START INPUT
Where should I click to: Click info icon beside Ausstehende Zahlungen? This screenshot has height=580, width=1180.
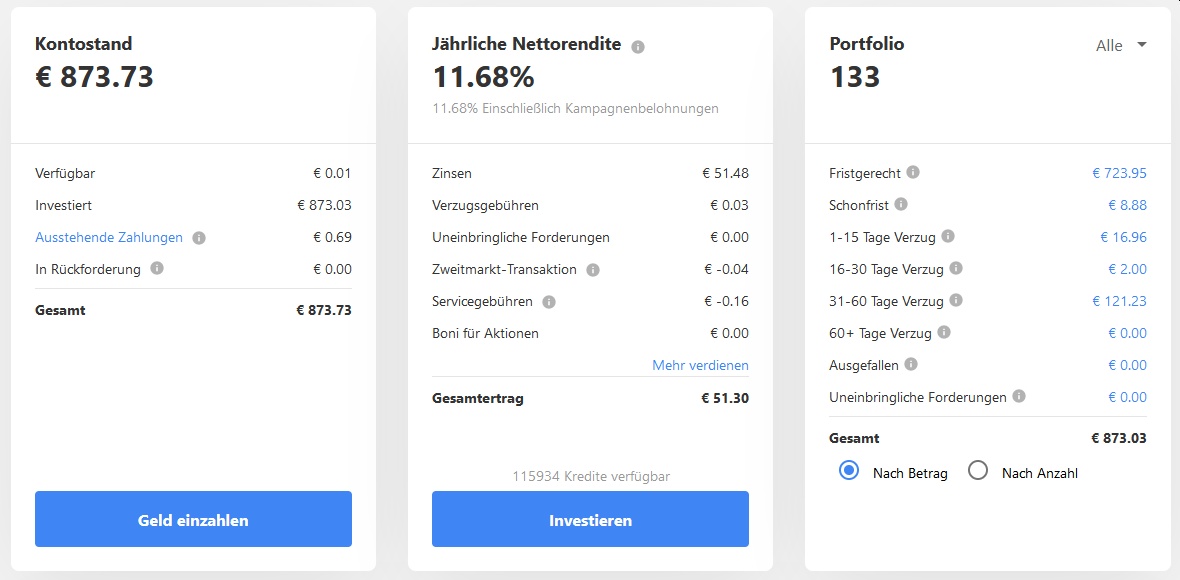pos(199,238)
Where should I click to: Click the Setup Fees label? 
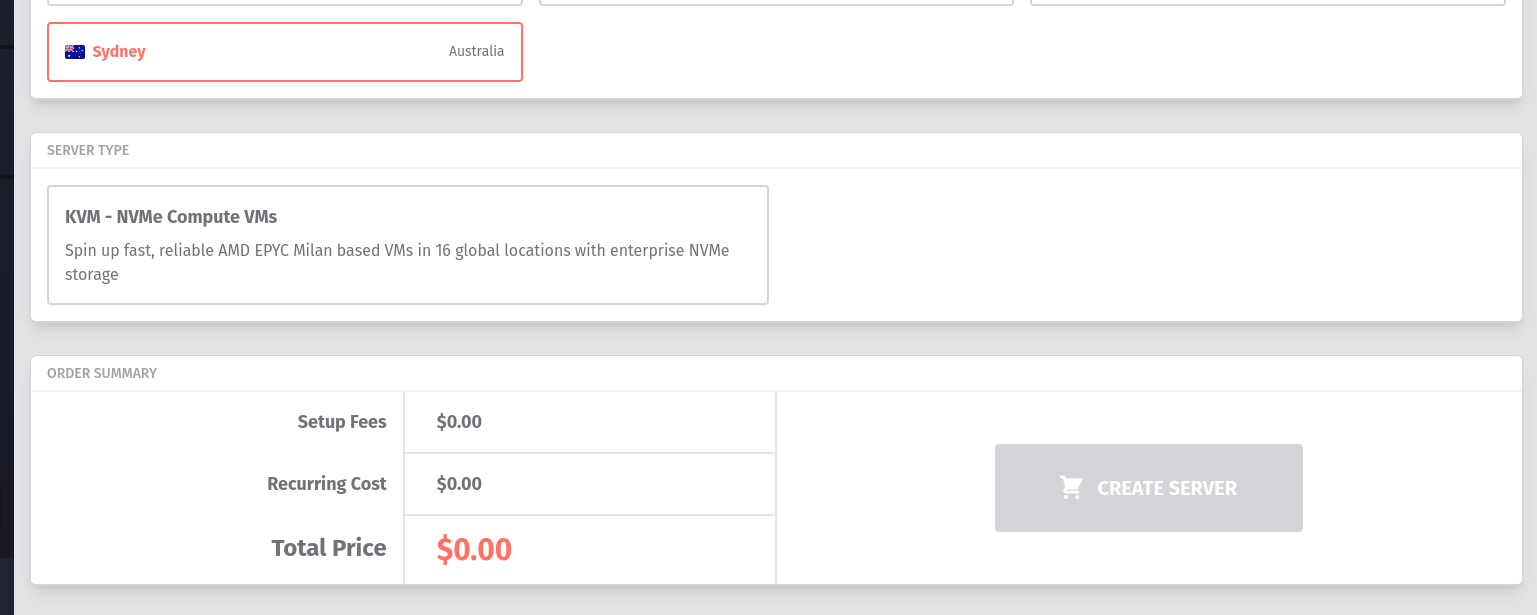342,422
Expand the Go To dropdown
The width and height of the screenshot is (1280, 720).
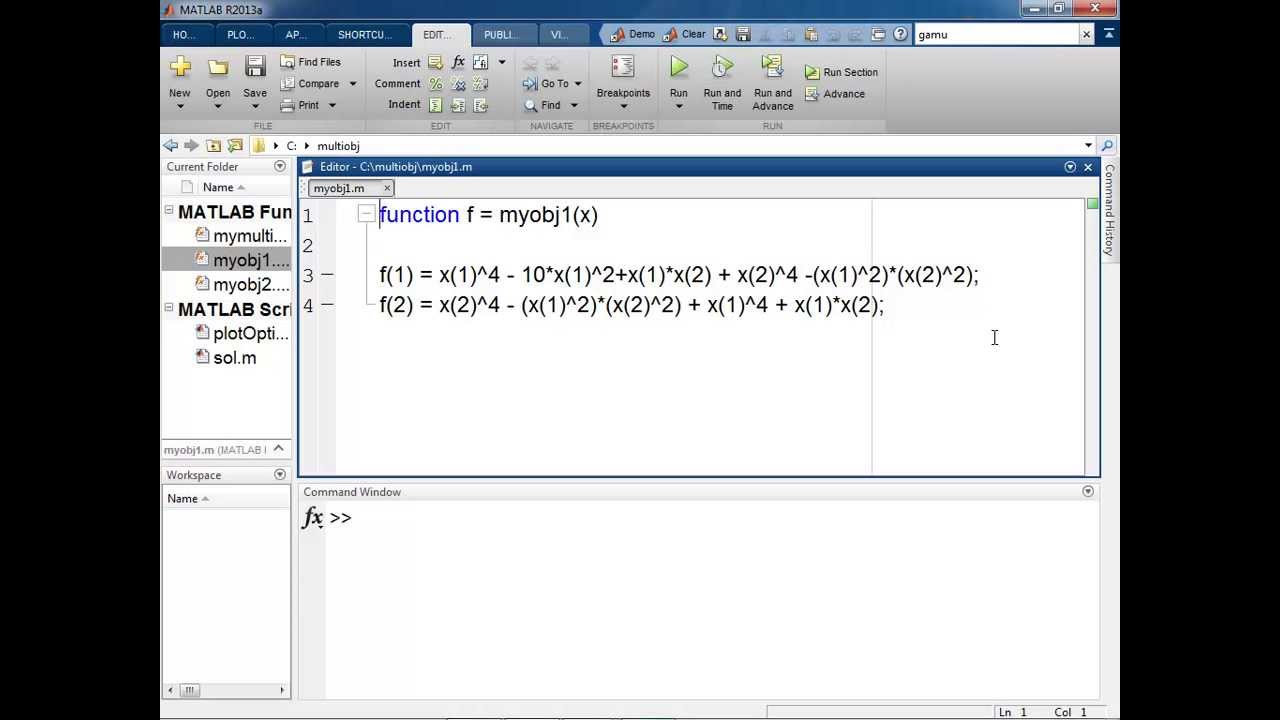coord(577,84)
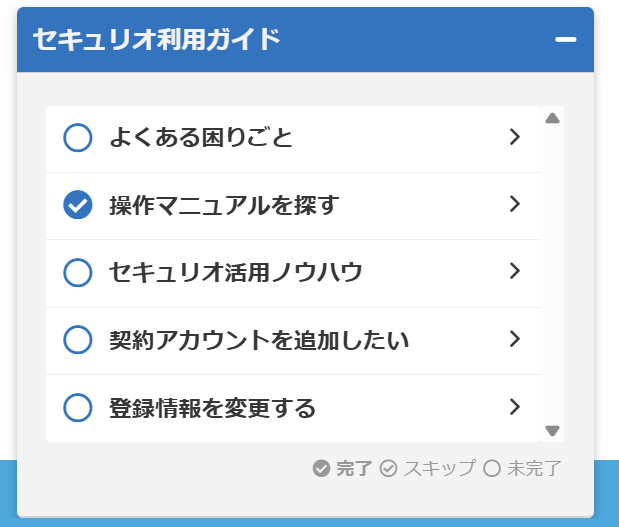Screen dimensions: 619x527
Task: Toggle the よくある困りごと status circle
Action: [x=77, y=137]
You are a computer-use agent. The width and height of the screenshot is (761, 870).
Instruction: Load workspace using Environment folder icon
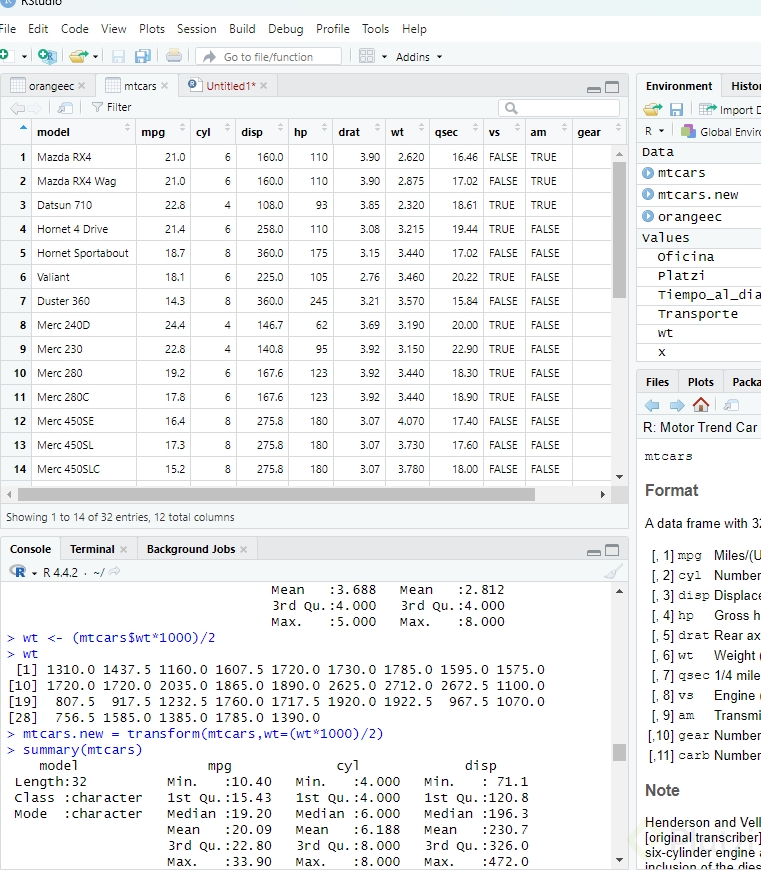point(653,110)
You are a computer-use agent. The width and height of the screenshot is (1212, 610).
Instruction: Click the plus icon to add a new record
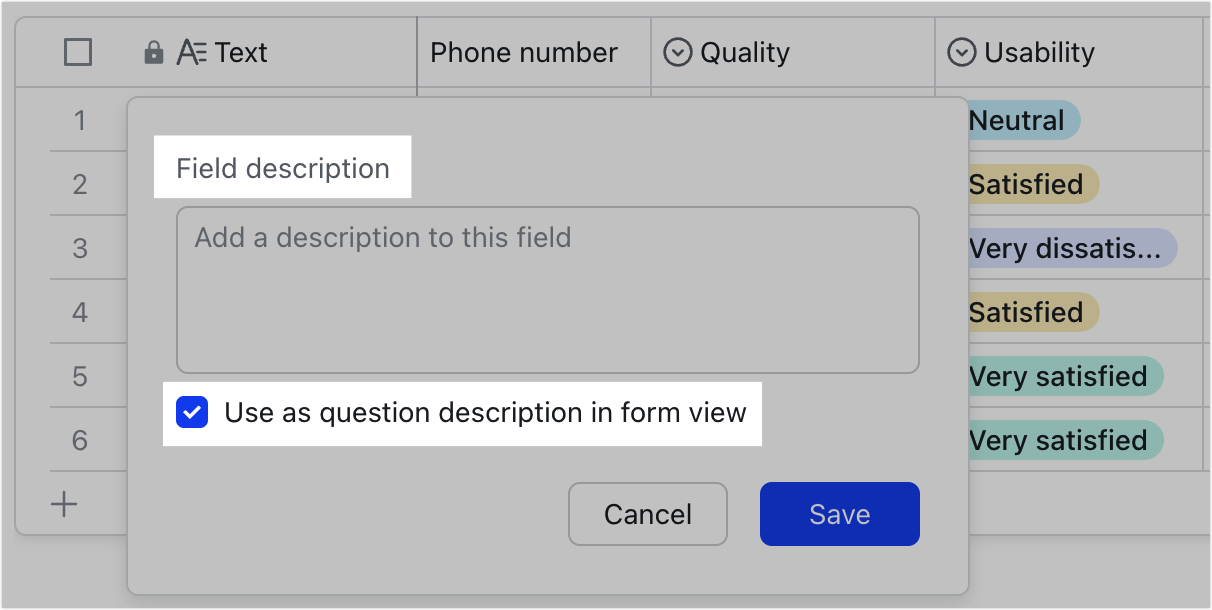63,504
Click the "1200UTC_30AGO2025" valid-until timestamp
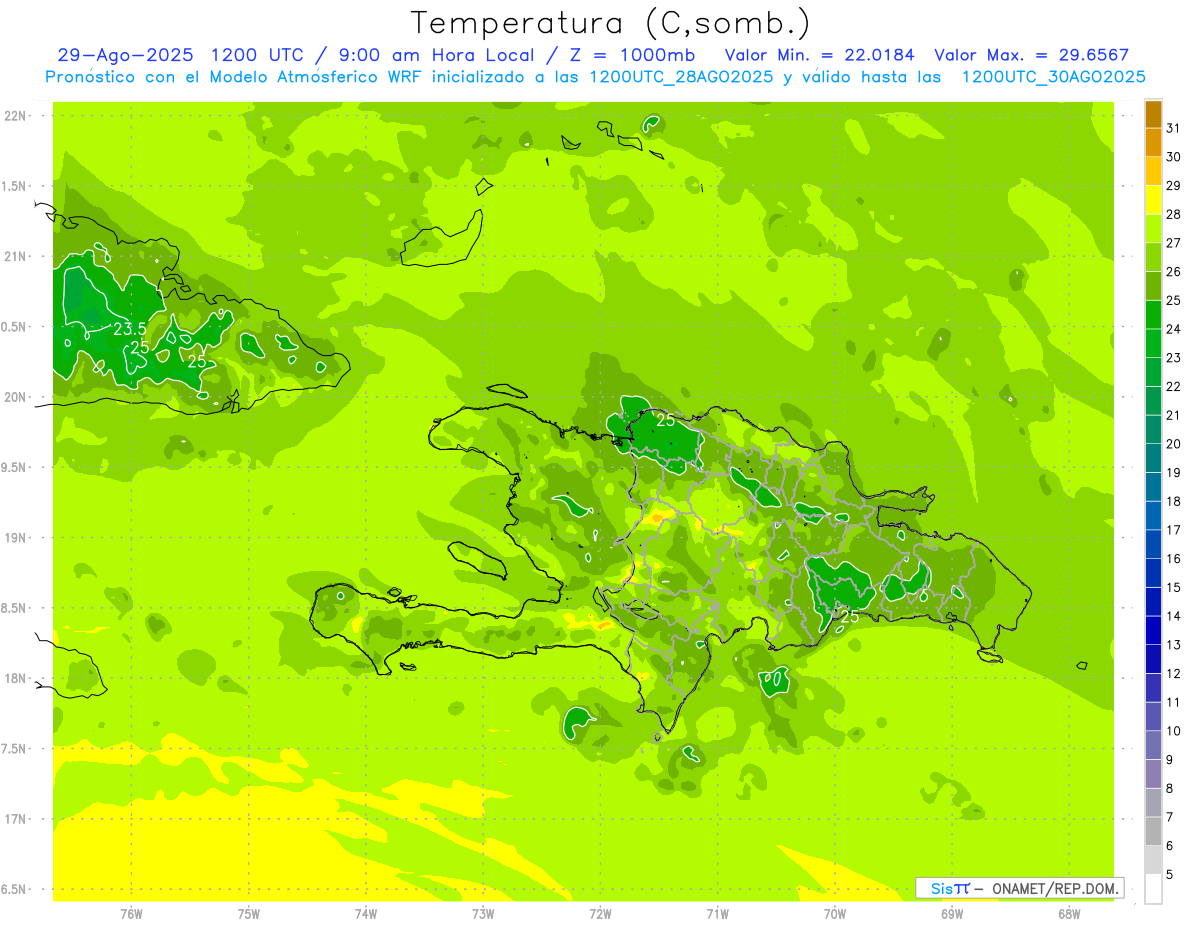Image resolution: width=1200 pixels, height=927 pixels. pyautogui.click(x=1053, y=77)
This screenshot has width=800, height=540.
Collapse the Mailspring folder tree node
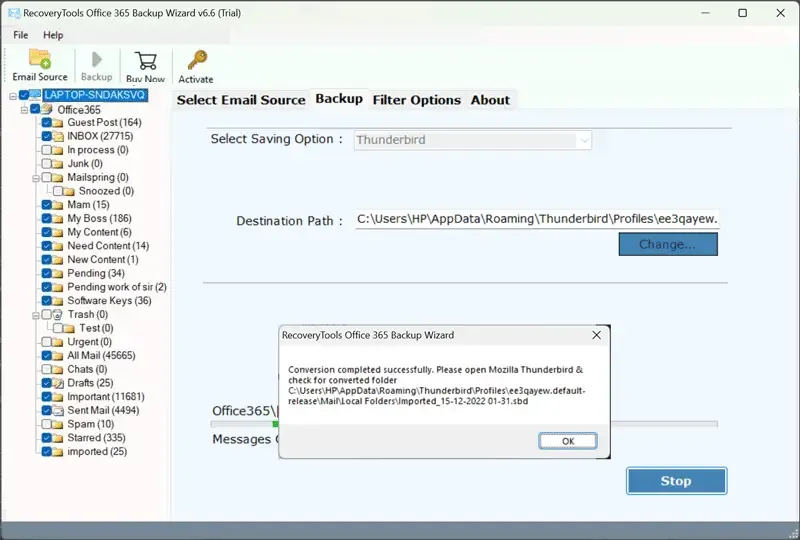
END INPUT
EXERCISE DIRECTIONS:
Retype, exactly and only, the lines from the one containing "This screenshot has width=800, height=540." through the end of the entries, both ends included, and omit all pictures.

SOLUTION TO THIS TASK:
This screenshot has width=800, height=540.
Collapse the Mailspring folder tree node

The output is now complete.